• Attacking the Learned Intermediary Defense with Evidence of the Behavior of the Manufacturer's Representative
  • November 28, 2006 | Author: Joseph P. McMenamin
  • Law Firms: McGuireWoods LLP - Richmond Office ; McGuireWoods LLP - Chicago Office
  • In the event of a lawsuit, what your sales representative tells a physician about your medical product may be critical.

    The Connecticut Supreme Court very recently reversed a summary judgment award to a medical device manufacturer that had been dismissed from a case on the basis of the learned intermediary doctrine. Under this doctrine, adequate warnings to prescribing physicians obviate the need for manufacturers of prescription products to warn consumers directly. It is based on the principle that prescribing physicians act as learned intermediaries between manufacturers and consumers, and therefore stand in the best position to evaluate the risks and benefits of a particular course of treatment for a particular patient.

    The Connecticut court found a question of fact in whether a pacemaker sales representative’s oral communications that were allegedly inconsistent with the device’s technical manual nullified the learned intermediary doctrine.

    On behalf of their daughter, born with a congenital complete heart block, plaintiffs sued a pacemaker manufacturer under the Connecticut Product Liability Act, General Statutes, §52-572m, et seq., and the Connecticut Unfair Trade Practices Act (“CUTPA”), General Statutes §42-110a, et seq. The evidence showed that the child’s cardiologist asked a representative of the defendant device maker to attend an examination of the child to test her pacemaker’s battery. On the basis of information from the representative, the cardiologist concluded that the child needed a new pacemaker. The patient’s mother, however, refused to have the pacemaker replaced because she wanted it removed altogether. So, the physician decided to adjust the rate downward to evaluate the child’s ability to function at a lower heart rate and to obtain additional information to convince the mother to have the battery replaced. A slower rate would allow the battery to function longer. Plaintiffs alleged that setting the pacemaker at the slower rate caused brain damage in the child.

    Undisputed evidence showed that the manufacturer’s technical manual comported precisely with FDA-mandated labeling approved in the course of the defendant’s pre-market approval submissions. A section of the manual entitled “Inhibited and Activity Mode Pacing for Diagnostic and Pediatric Uses” stated, in part, that “rates less than 40 [paces per minute] are intended primarily for diagnostic purposes…” Plaintiffs admitted that the pacemaker was accompanied by adequate warnings in the manual. They argued, however, that by his oral communications with the cardiologist, along with his physical adjustment of the pacemaker to 40 paces per minute, the defendant’s representative contradicted the manual, “thereby vitiating and nullifying the manual’s warning…” The trial court rejected plaintiff’s claim.

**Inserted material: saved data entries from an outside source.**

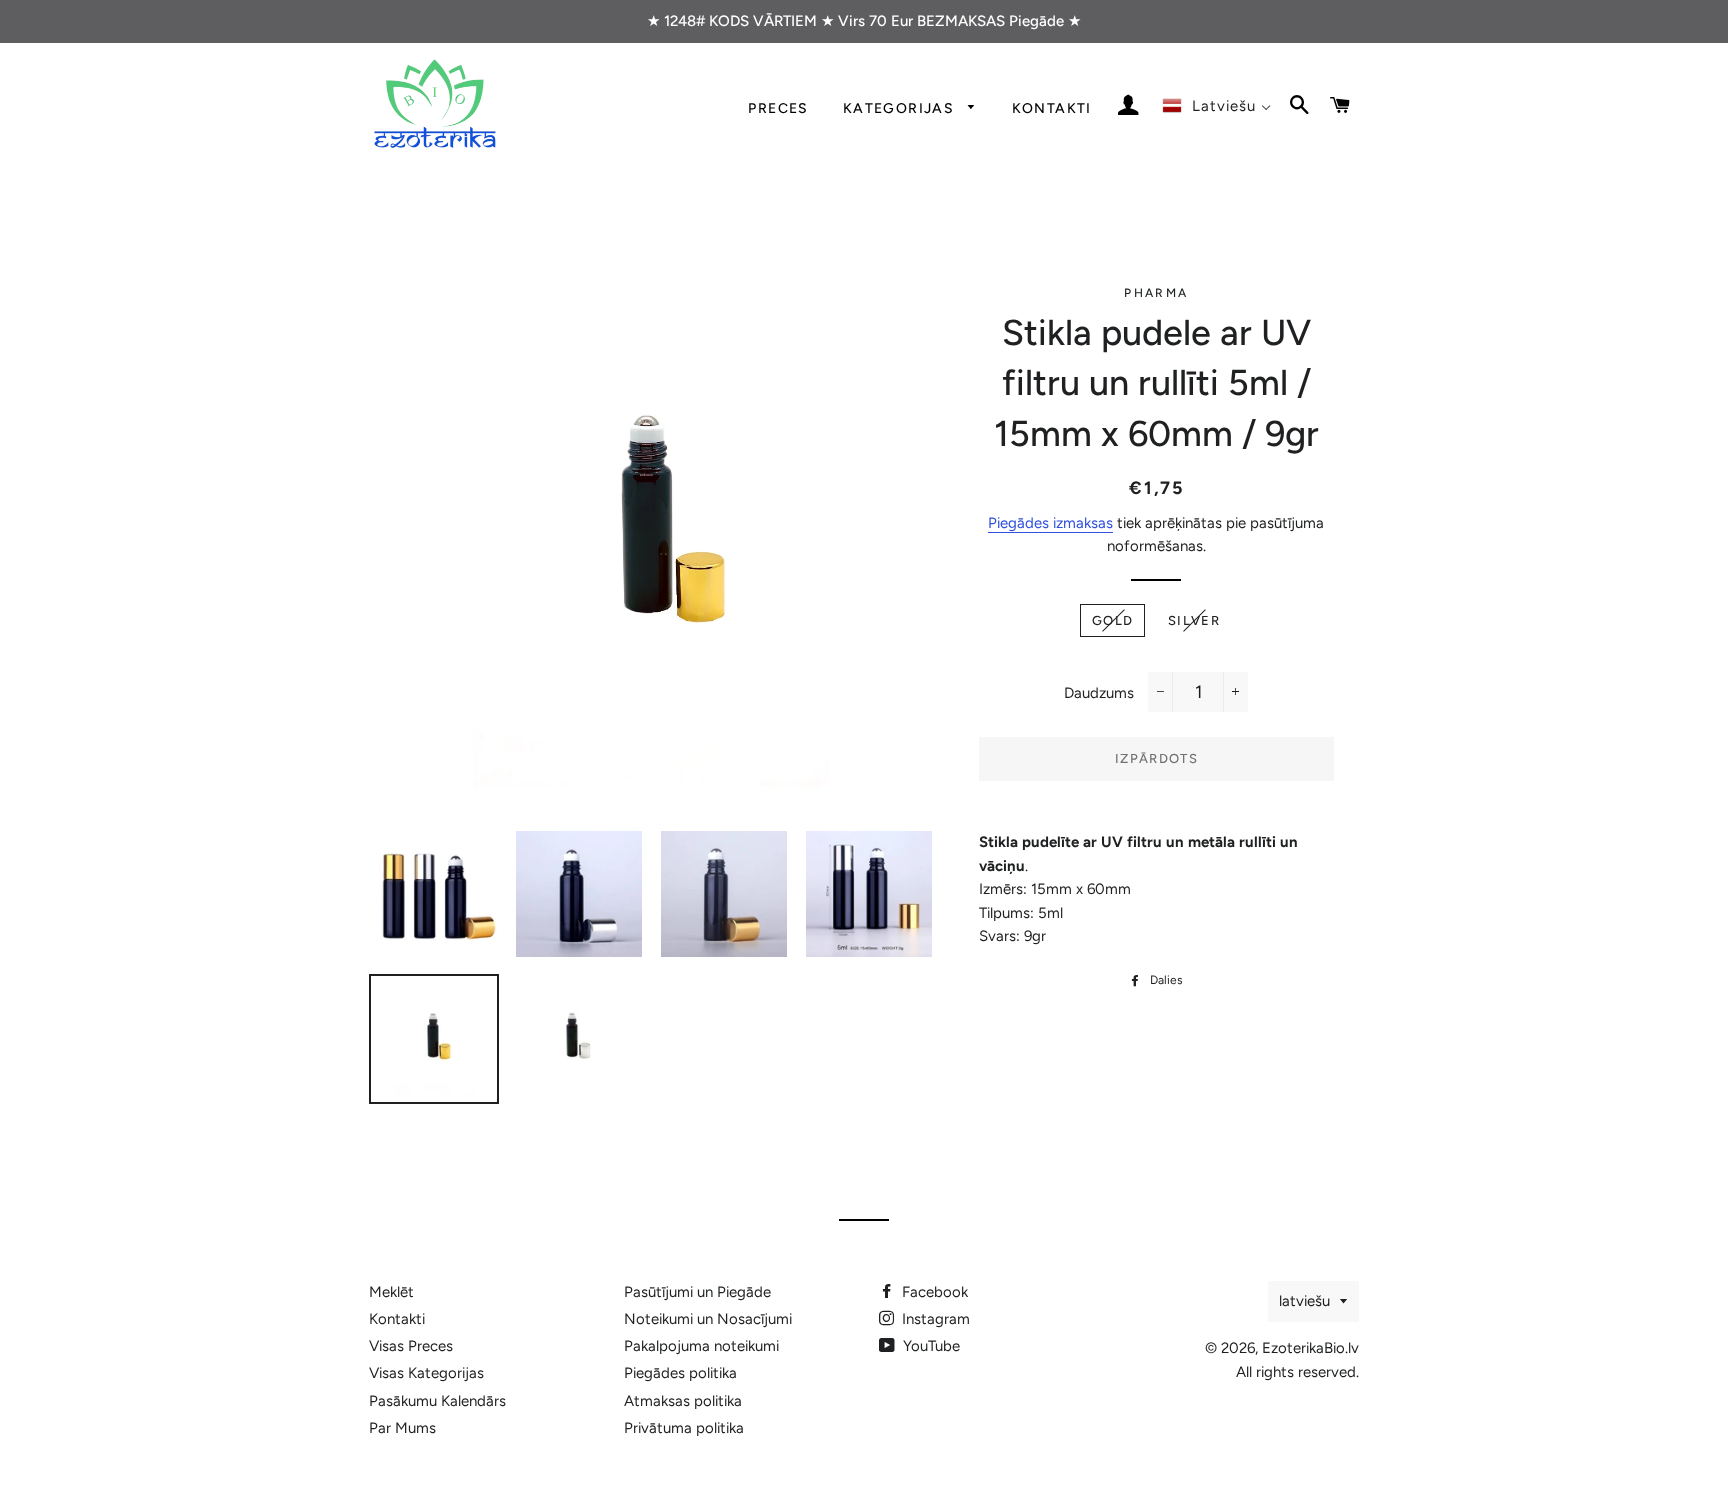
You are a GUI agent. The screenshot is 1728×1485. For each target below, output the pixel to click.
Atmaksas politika (683, 1401)
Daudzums (1099, 693)
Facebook (933, 1292)
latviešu (1304, 1301)
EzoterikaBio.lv (1310, 1348)
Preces (778, 108)
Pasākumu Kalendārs (437, 1401)
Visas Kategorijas (426, 1373)
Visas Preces (411, 1346)
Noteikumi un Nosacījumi (708, 1319)
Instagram (934, 1319)
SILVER (1194, 620)
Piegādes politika (680, 1373)
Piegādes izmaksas (1050, 523)
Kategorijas (901, 108)
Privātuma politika (684, 1428)
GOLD (1112, 620)
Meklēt (391, 1292)
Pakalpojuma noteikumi (701, 1346)
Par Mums (402, 1428)
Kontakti (1052, 108)
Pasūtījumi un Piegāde (697, 1292)
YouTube (929, 1346)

    The appellate court, however, was persuaded that plaintiffs had presented an evidentiary foundation to demonstrate the existence of a genuine issue of material fact: whether the information the representative conveyed to the physician was in derogation of the technical manual. The finder of fact, said the court, will have to compare the manual’s written words with the representative’s oral communication in the context in which the latter occurred. The manual did state that rates below 40 could safely be used for diagnosis after the indicator had signaled that the battery was dying. The manual also stated that, when the battery was low, it should be replaced. The court wrote: “Although the evidence indicated that pacemaker adjustment can be performed for purposes of a diagnostic assessment, whether that was the operative reason in this case is something about which reasonable minds can differ.” Hurley v. The Heart Physicians, P.C., et al., No. SC-17463, CCH Products Liability Reports, ¶ 17,544 (2006).

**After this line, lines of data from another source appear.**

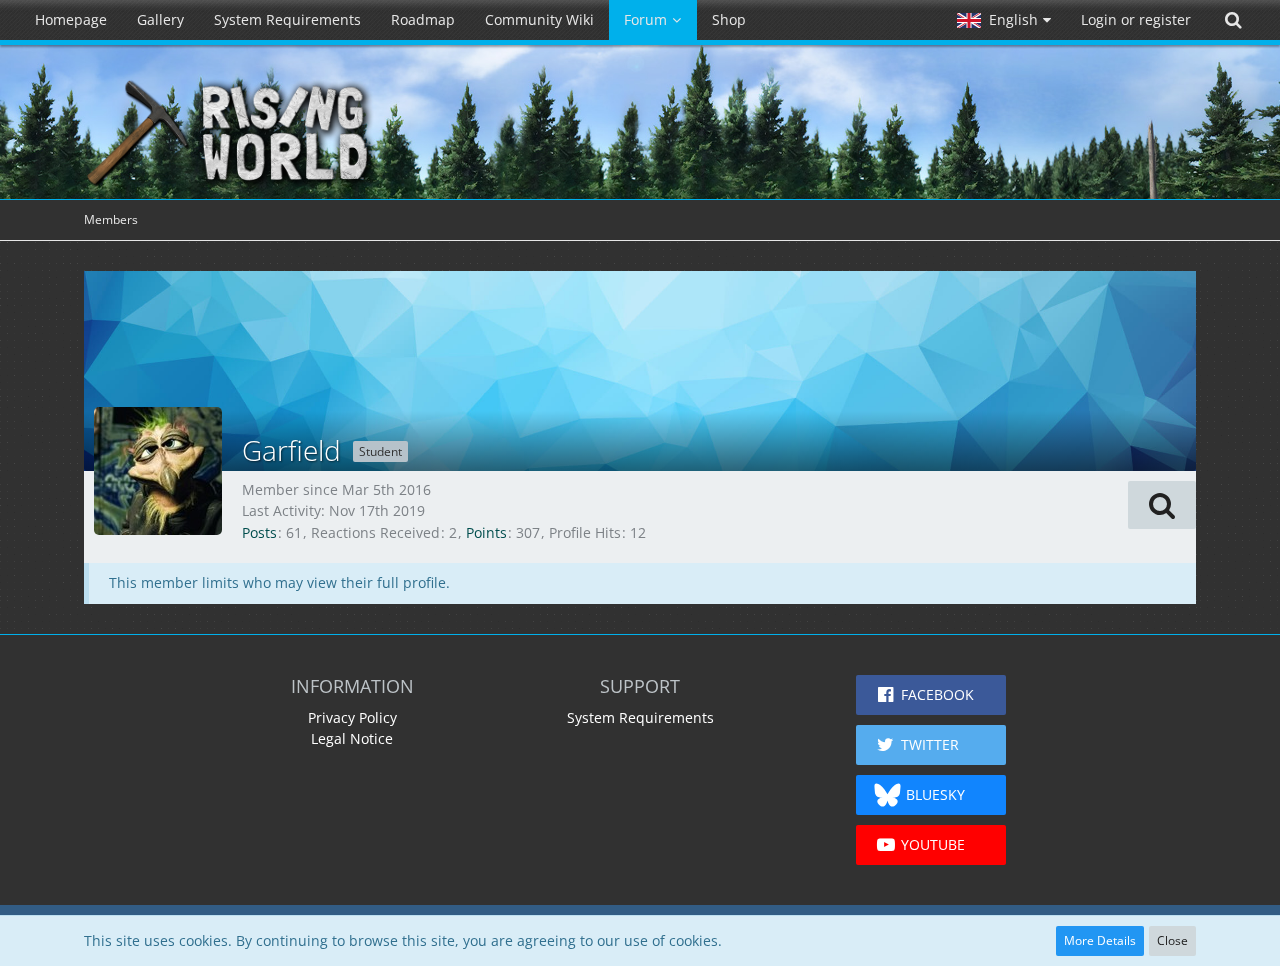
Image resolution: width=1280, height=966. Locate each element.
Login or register (1136, 19)
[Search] (1233, 20)
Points (486, 532)
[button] (1004, 20)
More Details (1100, 940)
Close (1172, 940)
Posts (259, 532)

    It appears from the facts set out in the decision that it was the child’s cardiologist, not the manufacturer’s representative, who decided to pursue a diagnosis by slowing the pacer’s rate. There was no evidence to suggest that the manufacturer had engaged in communications directly with the patient or her parents. Nevertheless, said the court, if the finder of fact concludes that the doctor’s decision was influenced by the manufacturer’s behavior, the learned intermediary doctrine might not apply.

    Under current law, only a few exceptions to the learned intermediary rule exist. Some courts refuse to apply it in vaccine cases, for example; others, in contraception cases. In New Jersey, but so far only in New Jersey, direct-to-consumer advertising can also thwart the learned intermediary defense to warnings claims. See Cara Houck, Legal Updates, “DTC Advertising: A Threat to the Powerful ‘Learned Intermediary Doctrine’ Defense?” 16 Oct. 2006. See also, McMenamin, J.P., Tarry, S.L., Jr. and Whelan, D.J., “How Perez v. Wyeth Laboratories Will Affect Direct-to-Consumer Drug Advertising” 18 (5) Leader Publications 7 (November 1999). In Hurley, Connecticut appears to be attempting to create a new exception. Makers of prescription products should monitor developments in this area. Depending on where they do business, they might want to instruct their representatives about risks implicated by Connecticut’s new case.